Determination and validation of ketoprofen, pantoprazole and valsartan together in human plasma by high performance liquid chromatography

Kocyigit-Kaymakcoglu B., Ünsalan S., Rollas S.

Pharmazie, vol.61, no.7, pp.586-589, 2006 (SCI-Expanded) identifier identifier identifier

  • Publication Type: Article / Article
  • Volume: 61 Issue: 7
  • Publication Date: 2006
  • Journal Name: Pharmazie
  • Journal Indexes: Science Citation Index Expanded (SCI-EXPANDED), Scopus
  • Page Numbers: pp.586-589
  • Istanbul Medipol University Affiliated: No


A rapid and specific high-performance liquid chromatographic method was developed and validated for the simultaneous determination of ketoprofen, valsartan and pantoprazole in human plasma. Chromatographic separation of ketoprofen, valsartan and pantoprazole was performed using a Chromasil C 18 column (250 mm × 4.6 mm i.d., 5 μm particle size).
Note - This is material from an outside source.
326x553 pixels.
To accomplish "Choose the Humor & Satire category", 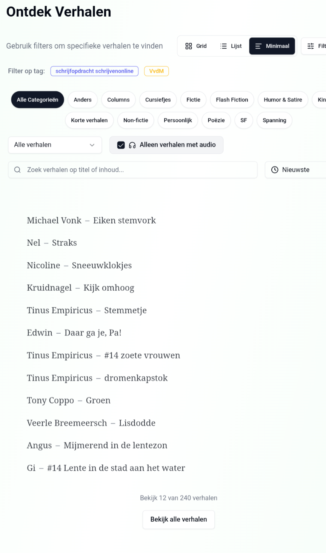I will (283, 100).
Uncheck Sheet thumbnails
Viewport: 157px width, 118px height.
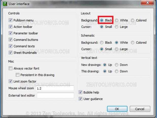coord(11,53)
The mobile phase consisted of a mixture of 0.02 M sodium dihydrogen phosphate buffer (pH 3.15) and acetonitrile (58:42, v/v) pumped through the chromatographic system at a flow rate of 1 mL · min-1. The Diode Array detector was operated at 225 and 272 nm. Rofecoxib was used as an internal standard. Sample treatment procedure consisted of deproteinisation with acetonitrile-methanol (50:50 v/v). Analytical recoveries were in the range of 79.00-118.00% of nominal values of valsartan, ketoprofen and pantoprazole. The method was reproducible and accurate with lower limits of quantification 250 μg · L-1 for pantoprazole and 500 μg · L -1 for ketoprofen and valsartan. This method was relatively easy to perform and allows simultaneous determination of these three drugs in plasma at nanogram levels.